- [Data]:
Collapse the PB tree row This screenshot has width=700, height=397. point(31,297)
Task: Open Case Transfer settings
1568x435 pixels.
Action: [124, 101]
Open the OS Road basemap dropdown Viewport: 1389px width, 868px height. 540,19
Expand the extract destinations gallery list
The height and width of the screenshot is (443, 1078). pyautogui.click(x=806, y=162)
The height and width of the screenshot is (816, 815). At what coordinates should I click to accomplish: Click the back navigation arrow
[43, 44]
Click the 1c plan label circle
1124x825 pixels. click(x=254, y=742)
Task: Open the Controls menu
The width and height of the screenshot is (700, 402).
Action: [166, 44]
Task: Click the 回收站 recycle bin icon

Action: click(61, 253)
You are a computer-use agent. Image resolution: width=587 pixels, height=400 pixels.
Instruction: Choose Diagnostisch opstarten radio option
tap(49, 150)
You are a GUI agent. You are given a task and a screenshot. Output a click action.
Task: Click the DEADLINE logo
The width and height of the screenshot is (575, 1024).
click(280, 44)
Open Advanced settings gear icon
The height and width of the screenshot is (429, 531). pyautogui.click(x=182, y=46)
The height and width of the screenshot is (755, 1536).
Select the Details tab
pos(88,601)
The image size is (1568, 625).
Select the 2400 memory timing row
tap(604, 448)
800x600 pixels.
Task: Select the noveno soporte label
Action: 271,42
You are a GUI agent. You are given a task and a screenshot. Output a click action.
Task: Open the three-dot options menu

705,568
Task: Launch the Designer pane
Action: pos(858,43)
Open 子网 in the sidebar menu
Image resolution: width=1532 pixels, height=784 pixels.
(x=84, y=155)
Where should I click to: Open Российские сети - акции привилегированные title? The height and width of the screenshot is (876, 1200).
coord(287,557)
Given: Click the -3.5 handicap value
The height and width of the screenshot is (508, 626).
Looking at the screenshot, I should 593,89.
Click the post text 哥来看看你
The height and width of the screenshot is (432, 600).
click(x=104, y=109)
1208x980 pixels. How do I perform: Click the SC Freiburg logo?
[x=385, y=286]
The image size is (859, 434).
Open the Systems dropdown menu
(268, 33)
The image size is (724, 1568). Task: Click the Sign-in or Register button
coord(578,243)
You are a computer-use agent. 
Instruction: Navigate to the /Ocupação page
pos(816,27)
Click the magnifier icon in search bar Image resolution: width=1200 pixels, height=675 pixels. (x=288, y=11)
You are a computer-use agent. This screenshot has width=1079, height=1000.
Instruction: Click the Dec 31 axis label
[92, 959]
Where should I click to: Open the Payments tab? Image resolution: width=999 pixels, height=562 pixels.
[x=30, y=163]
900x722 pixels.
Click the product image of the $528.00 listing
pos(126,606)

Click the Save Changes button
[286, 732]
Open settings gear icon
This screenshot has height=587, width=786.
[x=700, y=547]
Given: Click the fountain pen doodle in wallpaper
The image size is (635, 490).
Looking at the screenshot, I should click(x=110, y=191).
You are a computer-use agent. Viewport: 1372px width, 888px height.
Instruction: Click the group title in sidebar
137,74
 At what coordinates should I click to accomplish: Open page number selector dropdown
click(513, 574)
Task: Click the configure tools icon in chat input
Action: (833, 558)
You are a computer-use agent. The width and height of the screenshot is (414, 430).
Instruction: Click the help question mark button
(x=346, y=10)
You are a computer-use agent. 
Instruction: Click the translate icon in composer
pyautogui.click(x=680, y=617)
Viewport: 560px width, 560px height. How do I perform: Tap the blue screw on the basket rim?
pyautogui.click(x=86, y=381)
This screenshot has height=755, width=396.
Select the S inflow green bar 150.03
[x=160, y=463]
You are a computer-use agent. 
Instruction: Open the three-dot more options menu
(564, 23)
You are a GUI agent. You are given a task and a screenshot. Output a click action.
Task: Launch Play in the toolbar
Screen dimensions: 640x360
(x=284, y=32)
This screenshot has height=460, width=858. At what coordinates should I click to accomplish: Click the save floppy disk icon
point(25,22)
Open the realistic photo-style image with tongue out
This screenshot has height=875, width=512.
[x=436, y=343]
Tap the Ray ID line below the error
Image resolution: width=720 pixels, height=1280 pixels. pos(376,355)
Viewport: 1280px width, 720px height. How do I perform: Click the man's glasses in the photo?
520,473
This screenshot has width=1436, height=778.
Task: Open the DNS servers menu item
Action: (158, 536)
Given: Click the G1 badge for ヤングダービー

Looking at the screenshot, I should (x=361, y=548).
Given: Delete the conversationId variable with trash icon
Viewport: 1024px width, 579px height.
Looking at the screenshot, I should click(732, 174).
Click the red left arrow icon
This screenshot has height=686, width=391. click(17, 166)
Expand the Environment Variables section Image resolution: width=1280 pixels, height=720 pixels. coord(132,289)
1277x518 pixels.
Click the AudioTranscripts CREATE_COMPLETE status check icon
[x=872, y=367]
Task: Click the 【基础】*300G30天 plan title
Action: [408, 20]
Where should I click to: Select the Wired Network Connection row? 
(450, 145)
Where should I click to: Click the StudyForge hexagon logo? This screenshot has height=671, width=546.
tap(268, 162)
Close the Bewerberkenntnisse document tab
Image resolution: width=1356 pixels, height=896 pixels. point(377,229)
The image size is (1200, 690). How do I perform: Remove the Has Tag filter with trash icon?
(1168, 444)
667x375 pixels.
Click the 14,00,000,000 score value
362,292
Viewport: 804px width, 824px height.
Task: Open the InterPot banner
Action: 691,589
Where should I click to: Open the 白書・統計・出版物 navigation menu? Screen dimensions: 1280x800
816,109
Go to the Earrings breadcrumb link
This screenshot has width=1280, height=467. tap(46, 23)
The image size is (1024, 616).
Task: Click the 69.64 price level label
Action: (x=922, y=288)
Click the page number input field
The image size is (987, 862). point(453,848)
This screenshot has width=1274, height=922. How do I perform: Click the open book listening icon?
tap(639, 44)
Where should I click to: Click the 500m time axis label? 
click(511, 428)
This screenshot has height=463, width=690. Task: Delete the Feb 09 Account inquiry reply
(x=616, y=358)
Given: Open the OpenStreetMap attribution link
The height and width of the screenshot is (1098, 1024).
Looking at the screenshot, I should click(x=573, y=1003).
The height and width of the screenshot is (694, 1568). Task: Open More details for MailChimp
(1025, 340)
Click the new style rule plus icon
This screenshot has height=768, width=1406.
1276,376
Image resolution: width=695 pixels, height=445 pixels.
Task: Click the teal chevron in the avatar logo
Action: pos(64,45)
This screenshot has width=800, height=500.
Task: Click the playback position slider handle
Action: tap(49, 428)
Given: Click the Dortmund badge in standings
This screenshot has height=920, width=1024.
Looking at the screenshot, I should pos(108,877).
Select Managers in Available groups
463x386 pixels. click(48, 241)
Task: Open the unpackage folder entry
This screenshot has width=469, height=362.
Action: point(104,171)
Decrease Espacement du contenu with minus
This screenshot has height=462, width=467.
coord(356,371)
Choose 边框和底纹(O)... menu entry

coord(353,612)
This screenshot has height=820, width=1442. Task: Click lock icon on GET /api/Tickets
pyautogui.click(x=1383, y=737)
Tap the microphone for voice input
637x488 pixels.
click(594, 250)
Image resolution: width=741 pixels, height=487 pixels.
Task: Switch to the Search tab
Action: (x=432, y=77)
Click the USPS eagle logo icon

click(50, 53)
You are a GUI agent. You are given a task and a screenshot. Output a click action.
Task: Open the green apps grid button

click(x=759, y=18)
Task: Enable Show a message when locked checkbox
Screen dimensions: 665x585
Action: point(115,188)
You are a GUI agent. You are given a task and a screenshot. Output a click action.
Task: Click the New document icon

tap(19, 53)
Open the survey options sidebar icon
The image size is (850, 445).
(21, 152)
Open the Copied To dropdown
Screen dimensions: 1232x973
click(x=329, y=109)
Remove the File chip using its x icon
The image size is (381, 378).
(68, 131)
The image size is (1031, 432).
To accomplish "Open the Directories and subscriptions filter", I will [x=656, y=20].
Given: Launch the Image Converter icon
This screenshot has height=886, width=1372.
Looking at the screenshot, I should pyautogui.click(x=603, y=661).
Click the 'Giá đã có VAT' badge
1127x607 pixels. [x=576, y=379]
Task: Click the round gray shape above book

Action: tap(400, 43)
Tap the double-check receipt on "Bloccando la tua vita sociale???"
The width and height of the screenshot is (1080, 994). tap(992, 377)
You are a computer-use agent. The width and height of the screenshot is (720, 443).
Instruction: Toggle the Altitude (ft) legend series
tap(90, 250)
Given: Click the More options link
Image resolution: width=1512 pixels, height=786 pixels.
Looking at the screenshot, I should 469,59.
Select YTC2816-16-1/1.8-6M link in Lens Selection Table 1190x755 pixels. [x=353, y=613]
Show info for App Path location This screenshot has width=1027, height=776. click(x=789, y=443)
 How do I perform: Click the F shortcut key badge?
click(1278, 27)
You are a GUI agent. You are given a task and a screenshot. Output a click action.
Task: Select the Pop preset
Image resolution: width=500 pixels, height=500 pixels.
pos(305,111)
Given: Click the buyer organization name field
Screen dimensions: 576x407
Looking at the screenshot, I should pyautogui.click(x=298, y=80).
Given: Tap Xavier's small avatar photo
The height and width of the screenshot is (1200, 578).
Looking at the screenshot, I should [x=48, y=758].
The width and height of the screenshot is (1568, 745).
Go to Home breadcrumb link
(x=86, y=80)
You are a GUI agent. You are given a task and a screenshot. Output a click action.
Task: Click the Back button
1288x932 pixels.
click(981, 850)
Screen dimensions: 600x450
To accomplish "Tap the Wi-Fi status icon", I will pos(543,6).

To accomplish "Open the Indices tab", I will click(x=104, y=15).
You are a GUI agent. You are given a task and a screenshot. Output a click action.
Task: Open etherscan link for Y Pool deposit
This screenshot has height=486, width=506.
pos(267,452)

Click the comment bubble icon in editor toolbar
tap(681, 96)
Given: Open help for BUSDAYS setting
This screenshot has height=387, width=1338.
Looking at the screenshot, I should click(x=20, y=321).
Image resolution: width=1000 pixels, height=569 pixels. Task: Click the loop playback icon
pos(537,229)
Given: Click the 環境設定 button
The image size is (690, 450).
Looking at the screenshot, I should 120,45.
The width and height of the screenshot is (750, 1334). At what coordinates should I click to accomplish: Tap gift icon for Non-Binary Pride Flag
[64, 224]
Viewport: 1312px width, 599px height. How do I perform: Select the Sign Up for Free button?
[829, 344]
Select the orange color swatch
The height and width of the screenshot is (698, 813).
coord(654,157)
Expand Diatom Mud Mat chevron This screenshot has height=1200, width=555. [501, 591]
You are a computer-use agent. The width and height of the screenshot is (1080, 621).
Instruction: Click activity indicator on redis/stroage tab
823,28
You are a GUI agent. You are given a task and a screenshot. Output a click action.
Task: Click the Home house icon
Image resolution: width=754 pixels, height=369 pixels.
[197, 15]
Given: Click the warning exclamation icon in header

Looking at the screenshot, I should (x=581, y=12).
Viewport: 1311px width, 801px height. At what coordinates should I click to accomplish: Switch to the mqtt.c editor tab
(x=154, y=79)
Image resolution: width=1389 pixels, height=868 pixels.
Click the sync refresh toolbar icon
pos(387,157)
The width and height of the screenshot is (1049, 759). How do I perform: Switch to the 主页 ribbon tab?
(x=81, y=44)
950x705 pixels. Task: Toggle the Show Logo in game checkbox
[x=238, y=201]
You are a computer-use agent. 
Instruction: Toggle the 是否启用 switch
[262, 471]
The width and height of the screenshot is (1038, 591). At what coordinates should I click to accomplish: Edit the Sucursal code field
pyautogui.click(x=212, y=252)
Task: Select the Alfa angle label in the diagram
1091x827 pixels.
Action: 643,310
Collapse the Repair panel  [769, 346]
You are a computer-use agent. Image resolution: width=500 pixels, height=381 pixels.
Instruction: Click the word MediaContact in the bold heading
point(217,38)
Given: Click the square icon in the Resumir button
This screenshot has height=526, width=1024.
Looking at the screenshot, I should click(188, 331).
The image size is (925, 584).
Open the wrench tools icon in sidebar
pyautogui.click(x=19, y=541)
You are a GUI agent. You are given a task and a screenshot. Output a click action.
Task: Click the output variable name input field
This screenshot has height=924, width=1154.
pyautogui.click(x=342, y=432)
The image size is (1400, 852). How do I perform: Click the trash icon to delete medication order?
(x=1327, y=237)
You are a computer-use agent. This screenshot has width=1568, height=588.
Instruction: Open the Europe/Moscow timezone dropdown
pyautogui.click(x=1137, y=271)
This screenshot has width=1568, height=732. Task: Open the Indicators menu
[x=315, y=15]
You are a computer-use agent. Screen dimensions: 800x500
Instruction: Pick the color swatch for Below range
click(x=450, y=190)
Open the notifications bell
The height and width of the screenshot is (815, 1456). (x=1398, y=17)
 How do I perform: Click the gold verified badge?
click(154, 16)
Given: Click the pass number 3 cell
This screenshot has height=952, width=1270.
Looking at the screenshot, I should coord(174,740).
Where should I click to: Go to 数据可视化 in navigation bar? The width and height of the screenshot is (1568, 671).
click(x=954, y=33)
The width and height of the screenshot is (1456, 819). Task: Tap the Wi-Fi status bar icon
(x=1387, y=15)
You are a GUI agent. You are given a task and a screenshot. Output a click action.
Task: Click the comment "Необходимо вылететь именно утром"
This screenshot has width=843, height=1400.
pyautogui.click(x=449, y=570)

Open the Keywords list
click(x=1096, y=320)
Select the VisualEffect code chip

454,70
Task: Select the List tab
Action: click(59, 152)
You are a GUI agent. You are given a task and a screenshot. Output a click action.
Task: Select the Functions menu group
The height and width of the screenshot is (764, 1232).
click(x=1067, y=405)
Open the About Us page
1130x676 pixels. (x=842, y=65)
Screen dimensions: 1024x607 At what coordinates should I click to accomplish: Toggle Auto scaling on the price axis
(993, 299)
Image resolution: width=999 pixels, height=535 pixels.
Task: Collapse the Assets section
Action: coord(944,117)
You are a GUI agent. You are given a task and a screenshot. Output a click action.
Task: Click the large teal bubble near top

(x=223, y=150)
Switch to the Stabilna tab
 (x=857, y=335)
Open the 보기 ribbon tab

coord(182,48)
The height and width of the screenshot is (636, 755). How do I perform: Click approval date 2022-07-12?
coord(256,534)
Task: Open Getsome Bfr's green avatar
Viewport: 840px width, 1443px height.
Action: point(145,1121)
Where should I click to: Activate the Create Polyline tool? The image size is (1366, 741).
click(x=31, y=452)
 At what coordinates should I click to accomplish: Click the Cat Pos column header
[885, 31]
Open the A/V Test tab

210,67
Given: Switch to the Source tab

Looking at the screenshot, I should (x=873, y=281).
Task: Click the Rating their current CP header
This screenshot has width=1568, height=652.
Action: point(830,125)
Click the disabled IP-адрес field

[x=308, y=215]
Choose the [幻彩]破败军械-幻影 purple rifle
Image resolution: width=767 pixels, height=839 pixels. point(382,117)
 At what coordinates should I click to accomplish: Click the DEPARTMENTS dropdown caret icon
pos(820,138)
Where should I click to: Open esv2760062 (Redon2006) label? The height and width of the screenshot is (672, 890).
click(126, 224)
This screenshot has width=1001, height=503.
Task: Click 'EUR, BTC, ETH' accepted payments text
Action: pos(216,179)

- [What is being asked]:
Wherever the string "will" occurs in the records above, copy that line.

- [Answer to the exercise]:
To accomplish "Open the Directories and subscriptions filter", I will [x=656, y=20].
To accomplish "Tap the Wi-Fi status icon", I will pos(543,6).
To accomplish "Open the Indices tab", I will click(x=104, y=15).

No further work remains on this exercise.